We spoke with three patients who all provided positive feedback about the service. Patients commented the service was helpful, provided an easy consultation and they would recommend to others.

Our key findings were:

  • We observed staff provided kind, compassionate care and maintained the privacy and dignity of patients. This was supported by patient feedback survey results. Staff provided emotional support to all patients and in particular patients living in vulnerable circumstances.
  • The service used nationally recognised guidelines to develop services and contributed to two national clinical activity datasets. The patient electronic record generated clinical protocols based on the patient’s condition.
  • The service had a system in place to manage medicines including the ordering, storage, dispensing, administration and disposal. However, there were some aspects of this system that did not meet national guidelines. This included the documentation of receipt and checks of medicines, security of key safe and arrangements for the disposal of unwanted or expired medicines.
  • There were systems in place to safeguard young people and adults from abuse. Staff were aware of how to make a safeguarding referral and had completed training on child sexual exploitation and female genital mutilation. However, we found not all staff were clear about the policy for reporting sexual assault in adults over the age of 18.
  • Governance arrangements were managed jointly between the local service and corporate team. For example, governance meeting were held at board level but day to day management of incidents and performance were managed locally. Although the service did monitor the quality of service provision in some areas, it did not meet the requirements of the corporate audit programme.
  • The service referred to advice in national guidance for example the British Association of Sexual Health and HIV (BASHH) and Faculty for Sexual and Reproductive Health (FSRH) to develop services. However, there was no formal process for reviewing new clinical guidelines and applying changes to practice.
  • All the clinics we inspected were visibly clean and tidy. We observed staff adhering to basic hand hygiene and personal infection control practices. However, in two clinic locations there was no clinical waste bin and staff had to tie an open waste bag to the sink.
  • The service placed outreach services strategically and held events in a variety of locations in order to meet the needs of local people. Staff had developed services for hard to reach groups such ethnic minority female groups. Patients could access the service using a single access telephone number. However, the provision of some clinics had to be altered due to staffing issues. There was no clear protocol for the management of patients who did not attend their appointment.

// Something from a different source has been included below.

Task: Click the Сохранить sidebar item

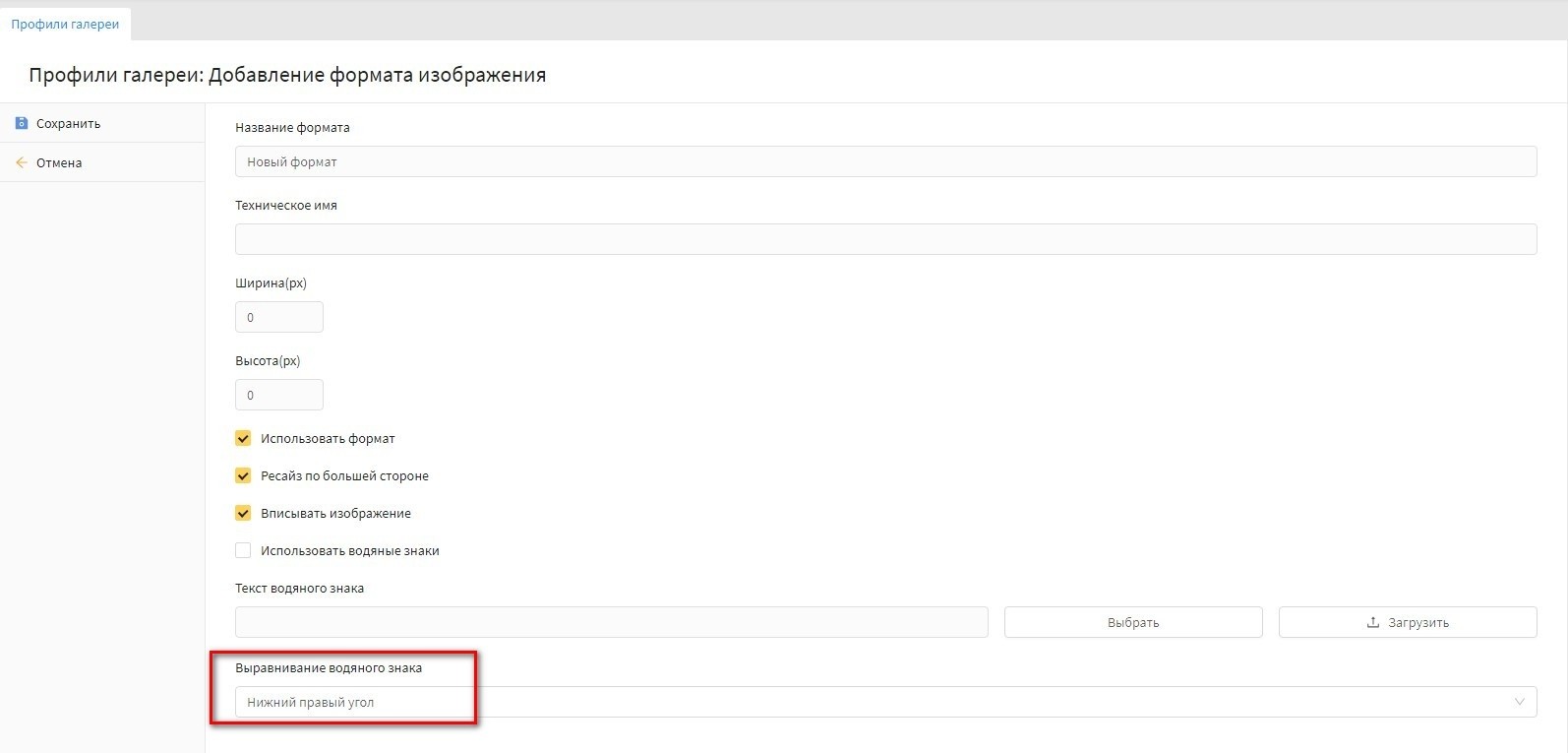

There were areas where the provider could make improvements and should:

  • Review processes in place for medicines management to ensure they meet national guidelines.
  • Ensure all staff follow the organisations policy on reporting sexual assault in adults over the age of 18.
  • Review the arrangements for managing patients who fail to attend their appointment.
  • Review clinical audit arrangements to ensure all areas of the service are monitored for quality assurance.
  • Review the process to consider changes to clinical guidelines and how these are applied within clinical practice.